Medya siyaset ilişkilerinde aşk nefret olmamalıdır. AK Parti’nin akına da kara, karasına daha da kara diyen bir medya anlayışı hepimizin itmemiz gereken medya anlayışıdır.
Türkiye’de bölük pörçük olan bir tarım arazisi var. Mendil kadar olan araziler, 20 milyon arazi ekonomik değerini kaybettiği için, ekmeye biçmeye müsait olmadığı için atıl vaziyette bekletiliyor. 20 milyon dönüm arazi. ABD’de bir tarımsal işletmelerin ortalama büyüklüğü 1810 dönümdür. İngiltere’de yaklaşık 500-200 küsur dönüm. Türkiye’de bu 59 dönümdür. O da 10 parçaya bölünmüş vaziyettedir.

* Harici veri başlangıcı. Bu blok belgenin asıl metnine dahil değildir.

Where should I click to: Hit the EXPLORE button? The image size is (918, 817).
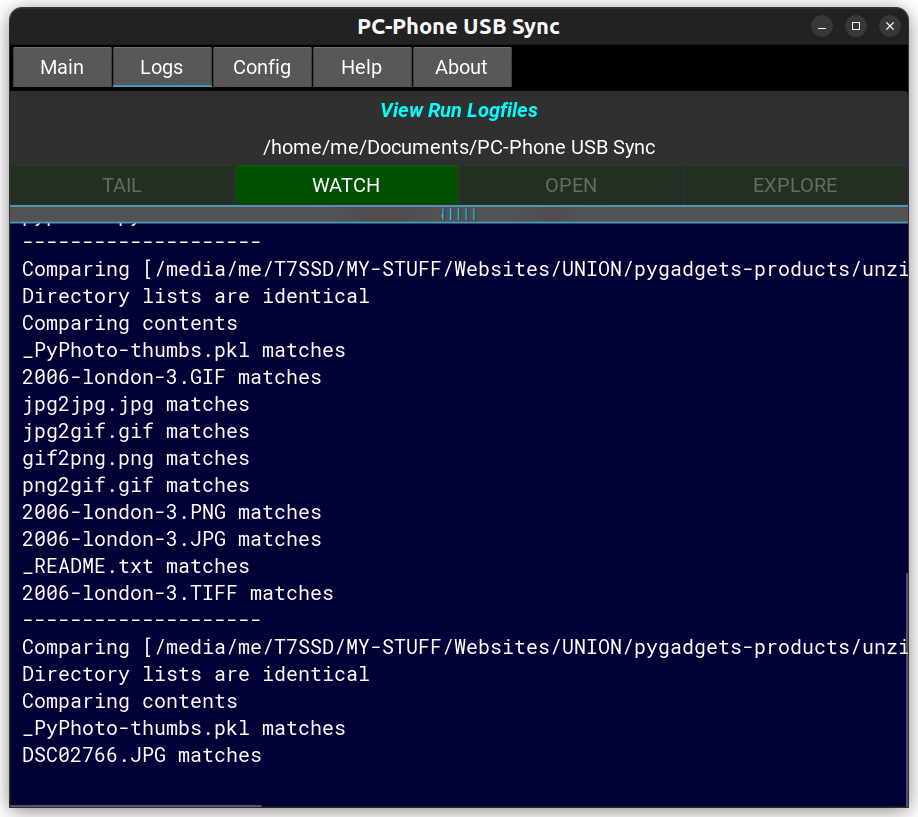pos(794,186)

Türkiye’nin bir yılda 2014 yılında çıktığı en tavan yüksekliği esas alarak söylüyorum, tarım bakanlığı, çiftçimize 9,7 milyar destek veriyor. Fakat bu desteğin tam iki katı kadar bizim kayıbımız var. ne yapıldı peki? 2005 yılında toprak koruma ve arazi koruma yasası çıkarıldı. Önce miras yoluyla toprakların 10 dönümden az olmaması kararı yapıldı 2007’de 20 dönüme çıkarıldı. Şimdi de arazi bölünmesini ortadan kaldıran bir yasal düzenleme.
Peki bu Avrupa’da nasıl? Onlar yıllar yıllar önce bunu halletmişler. İsviçre’den aldığımız medeni kanun düzeltilmemiş. Madem bu kadar yanlış bir şeydi, niçin iktidarınız 12’nci yılda çıkardınız? Bu 9 yıldır çalışması süren bir yasa arkadaşlar. Bu arada bir şey daha yapıldı. 1961 – 2002 arasında, 40 yılda, 450 bin dönüm tapulaştırılmış. AK Parti’nin iktidarında 4 milyon dönümün tapulaşması bitirildi, iki milyonun da bu yılda bitecek.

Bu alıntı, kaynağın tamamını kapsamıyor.